Bremer Cabinet - The Next Chapter

Wow Hickory is hard. I knew it was hard but I didn't know it was this hard.
Also it tears. As soon as there is a dive to the grain "shhhh-crugh!" (is that was a tear sounds like?).
Looks like I'm going to reacquaint myself with the cabinet scraper on this one.

Since last time, I have been breaking down the rough lumber, picking what pieces go where, and bringing those close to dimension.
Using the planer was a painfully slow and loud process on a count of the Hickory's hardness.
While I was edge gluing bits to make up the carcass components I worked on the door bending form pictured above. I got a little carried away with the thickness of it, but I'm sure it wont deform under clamping pressure.
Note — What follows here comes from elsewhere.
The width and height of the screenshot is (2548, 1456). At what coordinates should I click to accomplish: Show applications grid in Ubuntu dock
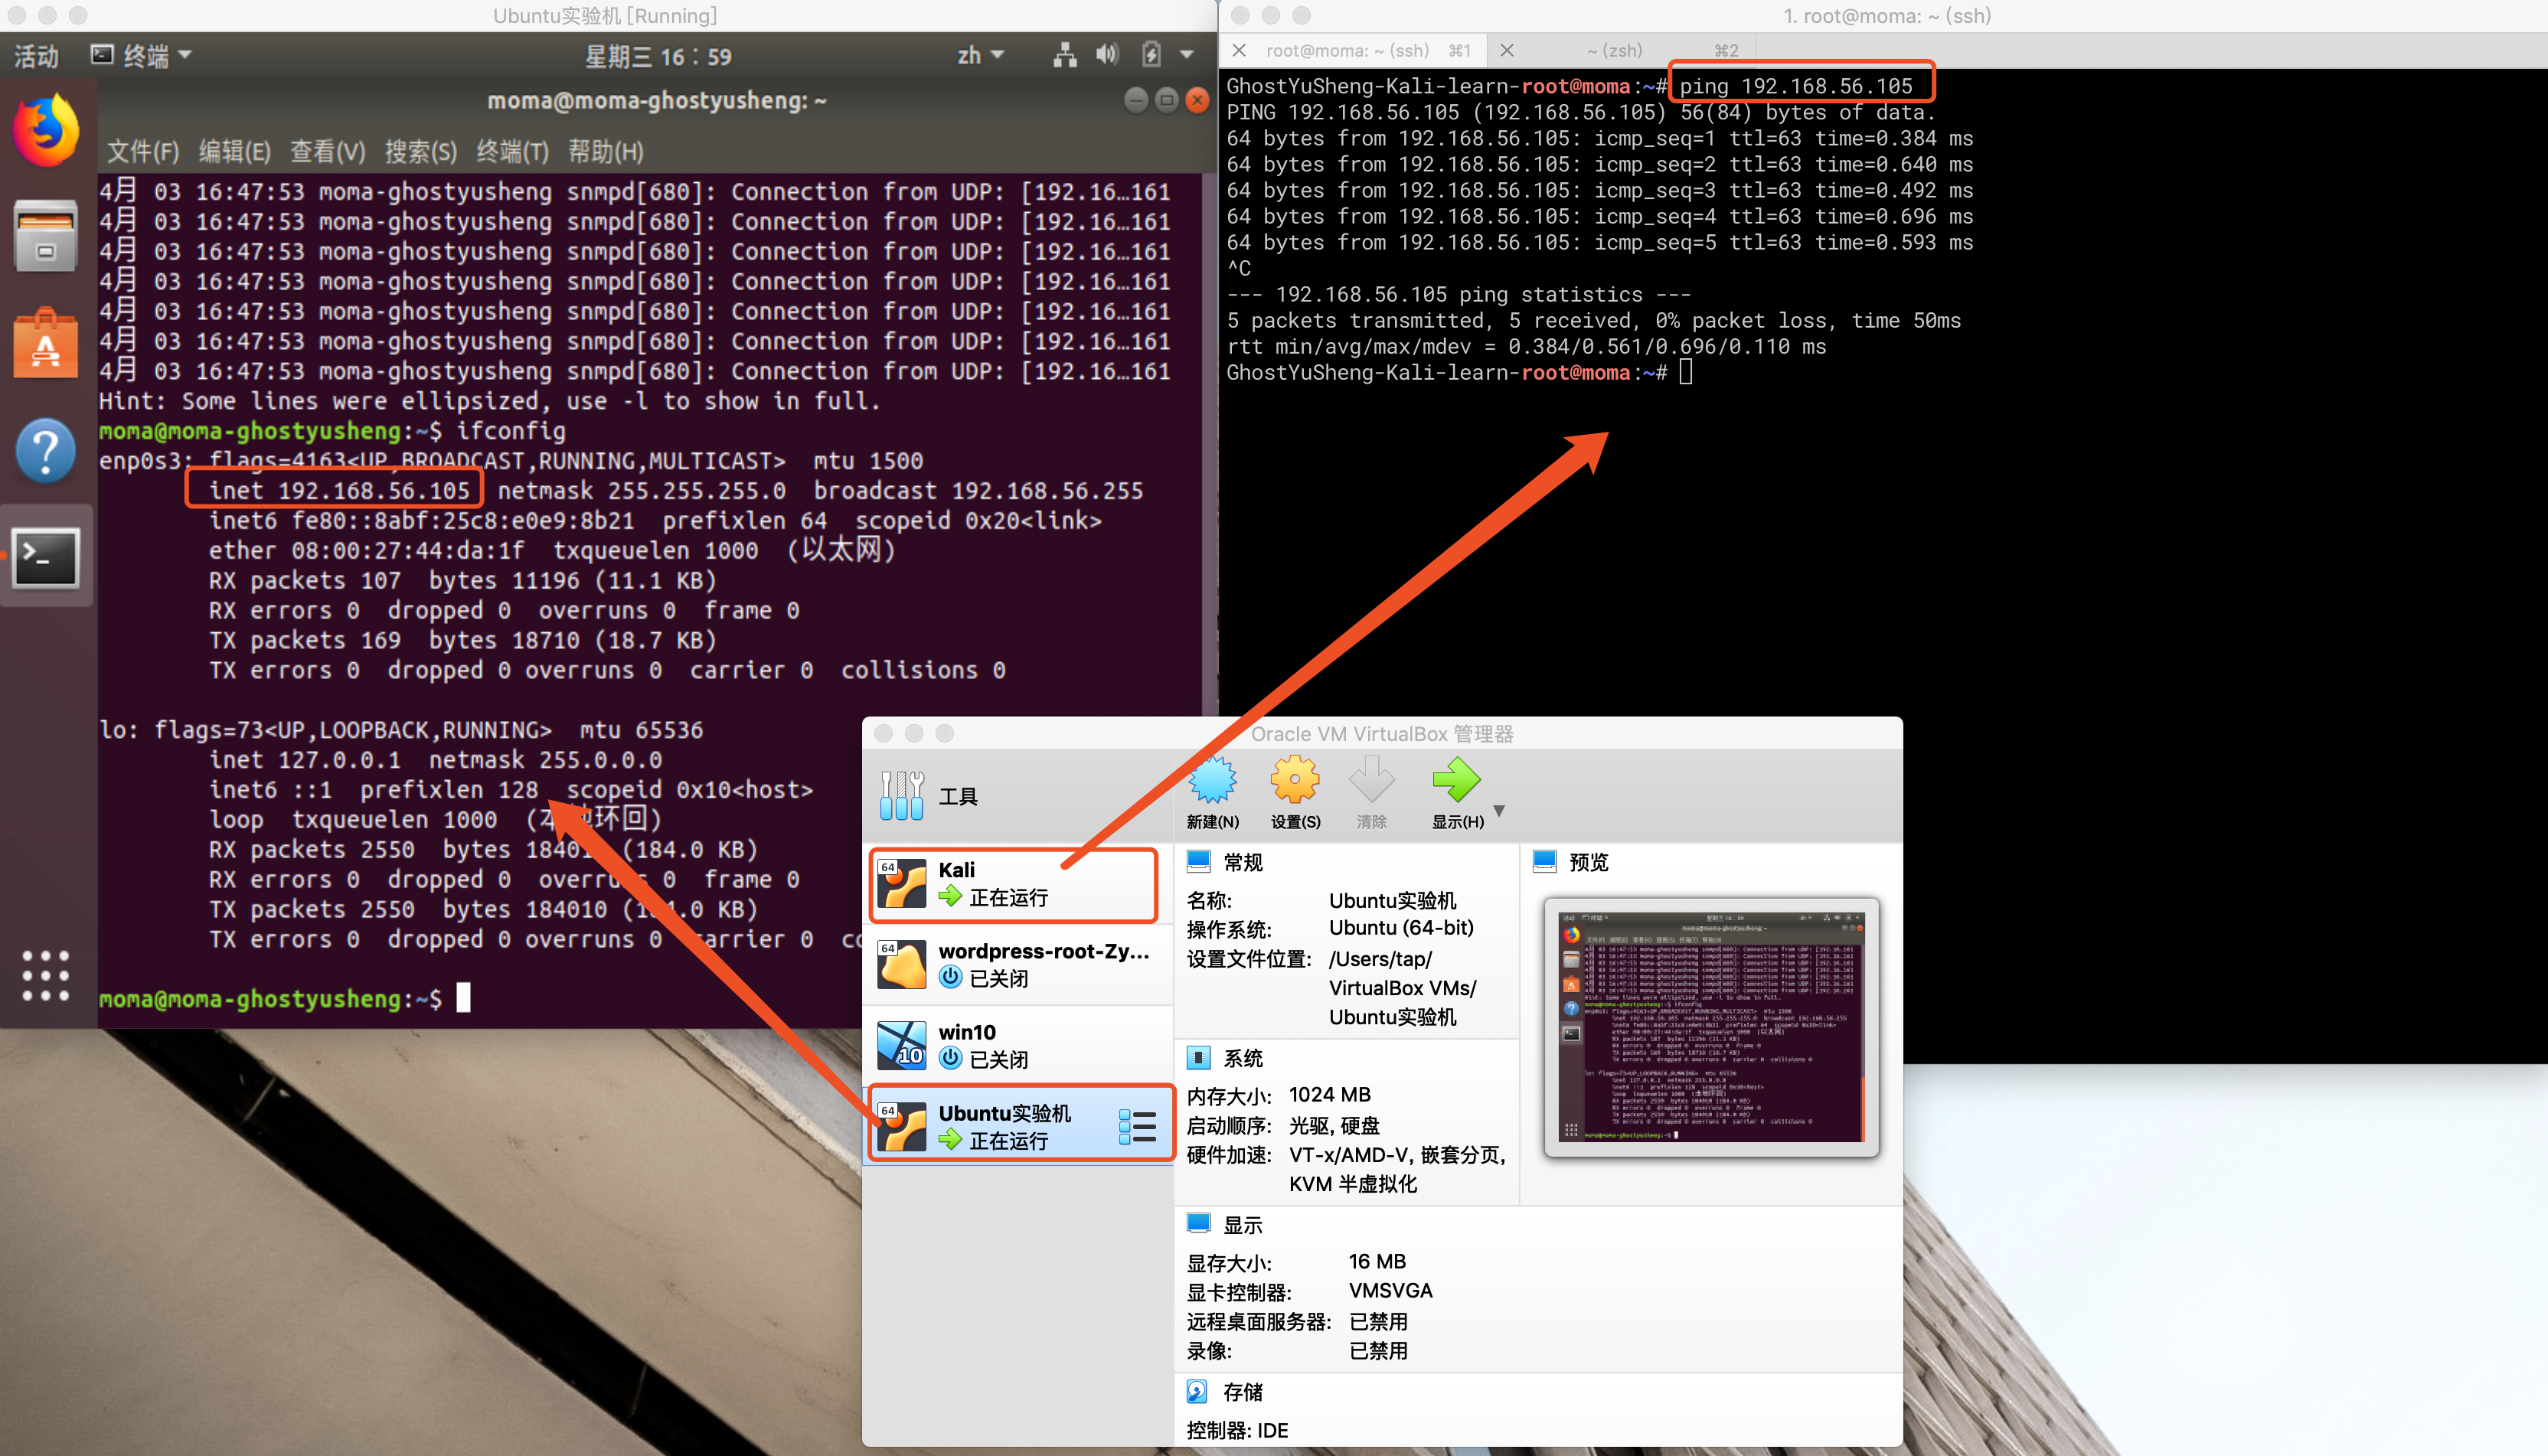click(x=46, y=975)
One could get away with a much thinner form when using a vac press but I'm just going the mechanical route.
I got some sheets of 1/8" Baltic Birch clamped on the form to make the door substrates and moved on to working the main carcass pieces.

Here I'm checking and adjusting the inside of the top, bottom, sides for flatness to make solid tight joints. What I have in my hand is a wooden straight-edge.

Provided that you have stable wood, these are great tools! This kind of straight-edge is of a Japanese tradition, this particular tool was made by my bench-mate at IP, Daisuke Tanaka.
This one is made from amazingly tight grained Yellow Cedar, very stable. You can make them any size you want, and the wood edge wont mar your project. You just use one side as a straight edge, you check that against the other half for trueness, and use a hand plane to adjust. Might sound unfamiliar but they are very accurate.

finally for this installment I got to shaping the outsides of the sides. Being that this Hickory is a bit of a pain to work I tried to rough out the profile closely with a dado set on the table saw. Worked alright but my arms still got tired mighty tired from scraping, sharpening, scraping, sharpening, and scraping. In the end, it looks good.